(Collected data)

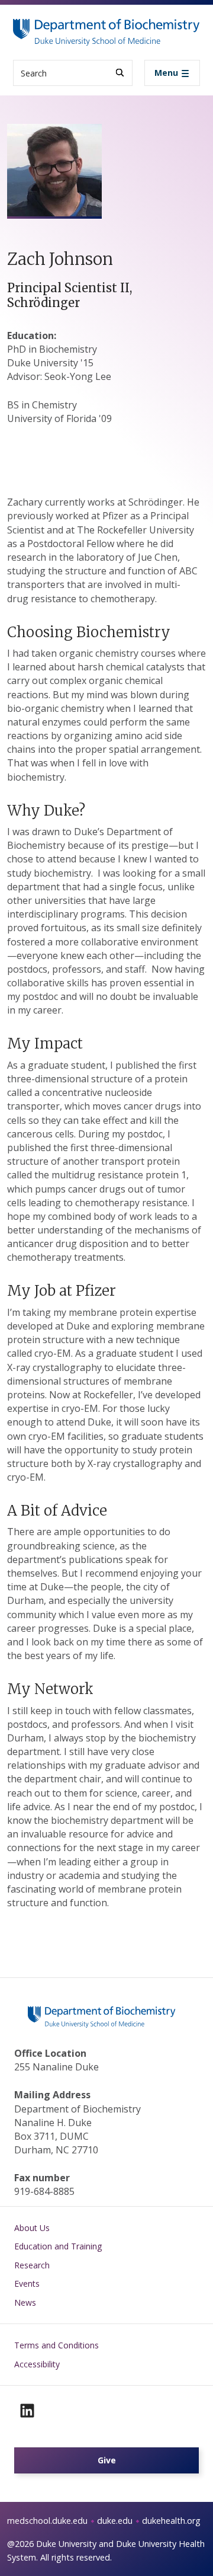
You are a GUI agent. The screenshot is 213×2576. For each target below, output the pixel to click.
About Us (32, 2227)
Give (107, 2460)
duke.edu (115, 2520)
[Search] (120, 72)
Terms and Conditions (56, 2345)
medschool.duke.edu (47, 2520)
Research (32, 2265)
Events (27, 2283)
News (25, 2302)
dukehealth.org (171, 2520)
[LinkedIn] (27, 2411)
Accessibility (37, 2364)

Exercise goal: Leave the pictures out, then print every entry exactly as it reads.

Answer below:
You are a GUI agent. The screenshot is 213×2576. For each target below, output the pixel to click.
About Us (32, 2227)
Give (107, 2460)
duke.edu (115, 2520)
[Search] (120, 72)
Terms and Conditions (56, 2345)
medschool.duke.edu (47, 2520)
Research (32, 2265)
Events (27, 2283)
News (25, 2302)
dukehealth.org (171, 2520)
[LinkedIn] (27, 2411)
Accessibility (37, 2364)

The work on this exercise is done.